The agricultural diesel debate is also not the first in which he distances himself from the federal government. In retrospect, Woidke assesses the recent increase in citizens’ money as too high. During the asylum debate, he called for controls at the border with Poland until his party colleague, Federal Interior Minister Nancy Faeser, gave in.

When it comes to the coal phase-out, Woidke is sticking to the coal compromise, the phase-out in 2038. He rejects bringing things forward to 2030 or earlier, as the Greens in the state and federal government favor, and as the traffic light coalition agreement also aims for. “It’s all very naive the way it’s being discussed,” says Woidke in Forst.

Further south, in CDU-governed Saxony, people are happy to have a like-minded person in Woidke on many controversial issues. The Brandenburg CDU, on the other hand, wants to have identified Woidke’s weak point.

“Jumping between sticking to the traffic lights and scolding them doesn’t exactly ensure security and stability,” explained Secretary General Gordon Hoffmann. Trust cannot be regained this way. In other words: If the AfD were to win the state elections, then from the CDU’s perspective it would also be due to Woidke’s actions.

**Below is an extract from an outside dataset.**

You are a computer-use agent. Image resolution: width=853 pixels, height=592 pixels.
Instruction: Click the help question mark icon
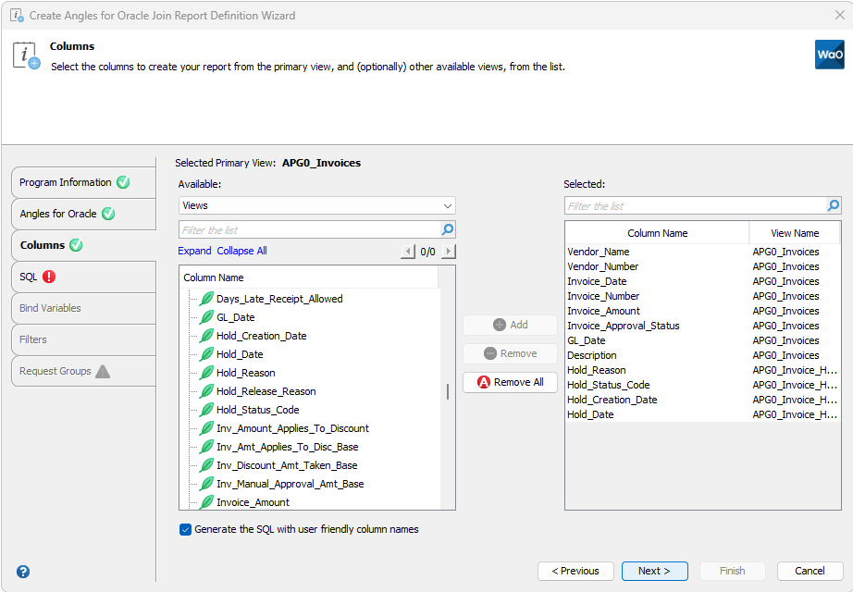(x=23, y=572)
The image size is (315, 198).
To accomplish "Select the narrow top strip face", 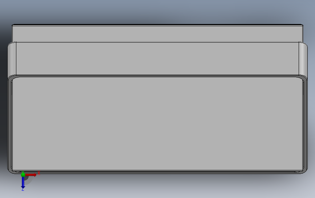I will pyautogui.click(x=157, y=34).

Weaknesses of the competition

Five years ago, the SPD and AfD were neck and neck in surveys for a long time. In the end, Woidke’s incumbent bonus – and with it his party – overtook the competition. The fact that Woidke could also make the difference in 2024 is also due to the other applicants.

The AfD is so divided that the list for the state elections was recently postponed by two months. CDU candidate Jan Redmann has so far hardly gained any popularity compared to his Thuringian counterpart Mario Voigt.

The Left Party, which was once strong in Brandenburg, is in single digits in surveys. Unlike in Saxony and Thuringia, the Sahra Wagenknecht alliance has not yet been able to present any familiar faces.

He pulls Incumbent bonus again?

In any case, Woidke himself wants to prevent the Berlin traffic light from becoming a decisive factor in the election and is relying on himself. Upon request from tagesschau.de he says: “We will make it clear that this is about Brandenburg.” Political stability is ultimately the basis for economic and social stability. The country should “remain in good hands”.

The fact that the people of Brandenburg will only elect their state parliament on September 22nd, three weeks after Saxony and Thuringia, could play into Woidke’s hands: the more complicated the majorities there are, the more voters could rely on security. At least that’s what some in the SPD hope.